2. The method for comprehensive recycling and utilization of reduced titanium dust according to claim 1, characterized in that, In step (a), the mass fraction of reduced titanium dust in the slurry containing reduced titanium dust is 15% to 40%.
3. The method for comprehensive recycling and utilization of reduced titanium dust according to claim 1, characterized in that, In step (d), the mass fraction of the first flotation scavenging tailings in the slurry is 30% to 50%.
4. The method for comprehensive recycling and utilization of reduced titanium dust according to claim 1, characterized in that, It includes at least one of the following features (1) to (2): (1) In step (d), the mass ratio of the second frother to the first flotation scavenging tailings is 600~1000g:1t; (2) In step (e), the mass ratio of the second frother to the second flotation rougher concentrate is 50~150g:1t.

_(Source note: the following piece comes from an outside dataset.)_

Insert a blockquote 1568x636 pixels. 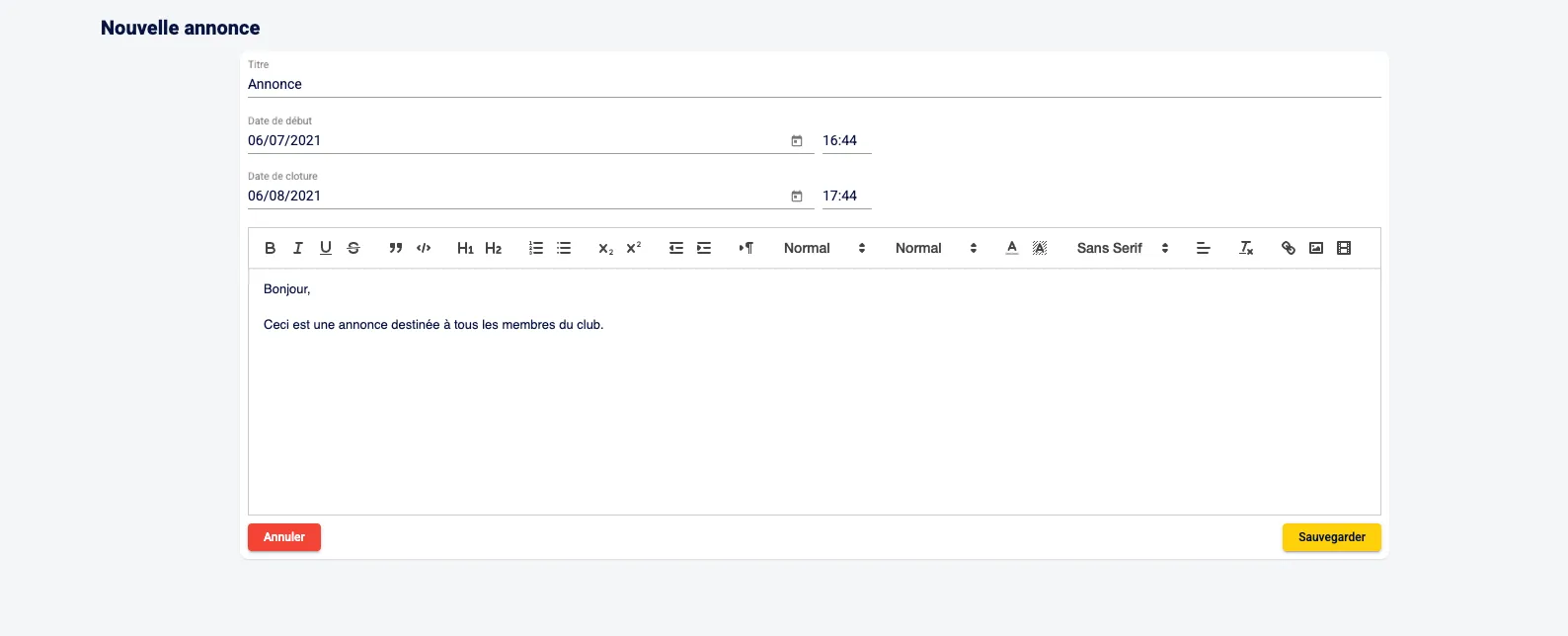click(x=396, y=249)
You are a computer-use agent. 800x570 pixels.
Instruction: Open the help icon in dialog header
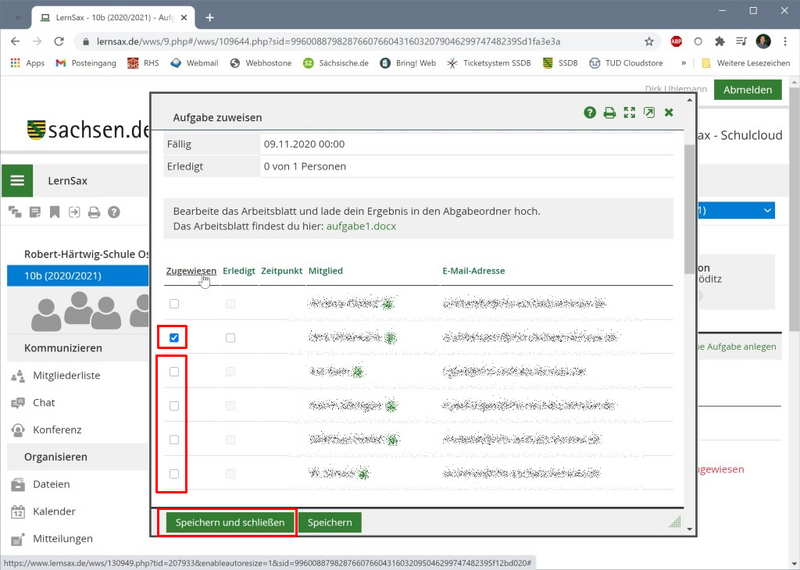pos(590,113)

5. The method for comprehensive recycling and utilization of reduced titanium dust according to claim 1, characterized in that, It includes at least one of the following features (1) to (3): (1) In step (c), the tailings from the first flotation process are returned to the first flotation scavenging system for a second flotation scavenging process; (2) Step (d) also includes the following steps: the second flotation rougher tailings are subjected to a second flotation scavenging to obtain a second flotation scavenging concentrate, and the second flotation scavenging concentrate is returned to the second flotation rougher system for a second flotation roughering. (3) In step (e), the tailings from the second flotation process are returned to the second flotation roughing system for a second flotation roughing process.